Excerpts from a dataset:
* * *

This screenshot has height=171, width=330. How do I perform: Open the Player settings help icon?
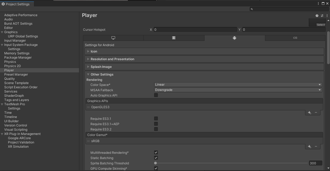click(x=317, y=15)
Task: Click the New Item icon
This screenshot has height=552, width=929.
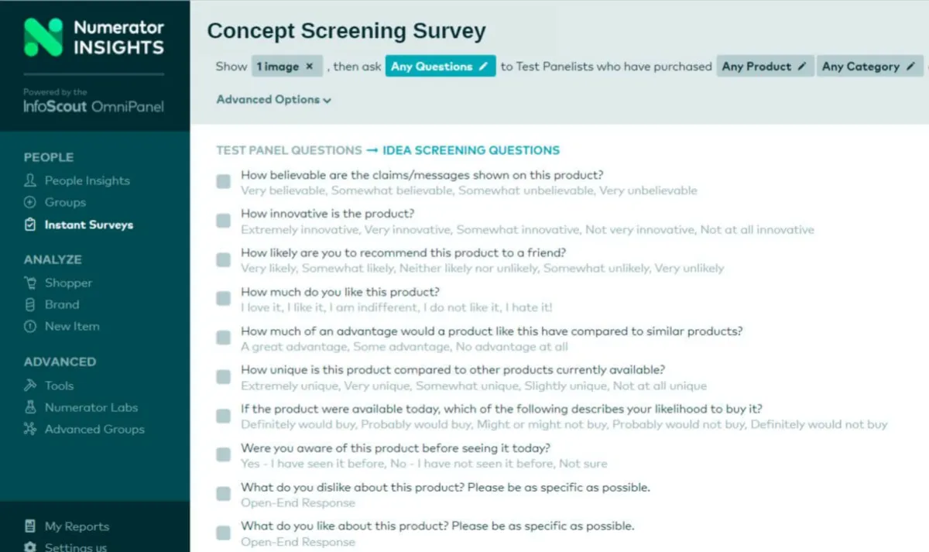Action: point(30,326)
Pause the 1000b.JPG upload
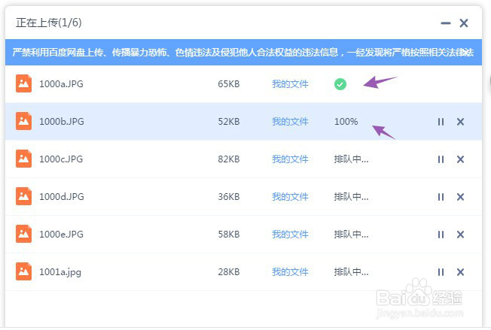The width and height of the screenshot is (491, 330). click(x=441, y=122)
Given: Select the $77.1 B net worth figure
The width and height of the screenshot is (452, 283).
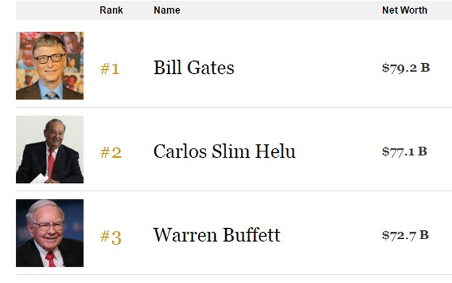Looking at the screenshot, I should [x=404, y=151].
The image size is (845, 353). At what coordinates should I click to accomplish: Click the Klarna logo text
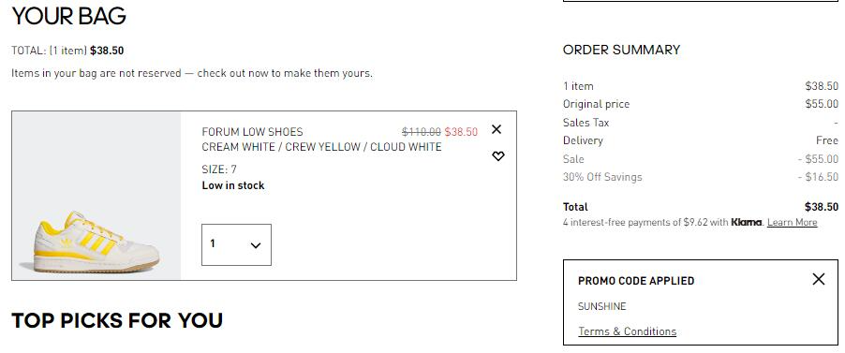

* * *

Print the records exactly, every one. Leave out the pictures.

Reply:
This screenshot has height=171, width=330. How do I perform: Open the Player settings help icon?
click(x=317, y=15)
Task: Click the New Item icon
This screenshot has height=552, width=929.
Action: point(30,326)
Pause the 1000b.JPG upload
The width and height of the screenshot is (491, 330). click(x=441, y=122)
Given: Select the $77.1 B net worth figure
The width and height of the screenshot is (452, 283).
Looking at the screenshot, I should [x=404, y=151].
The image size is (845, 353). At what coordinates should I click to accomplish: Click the Klarna logo text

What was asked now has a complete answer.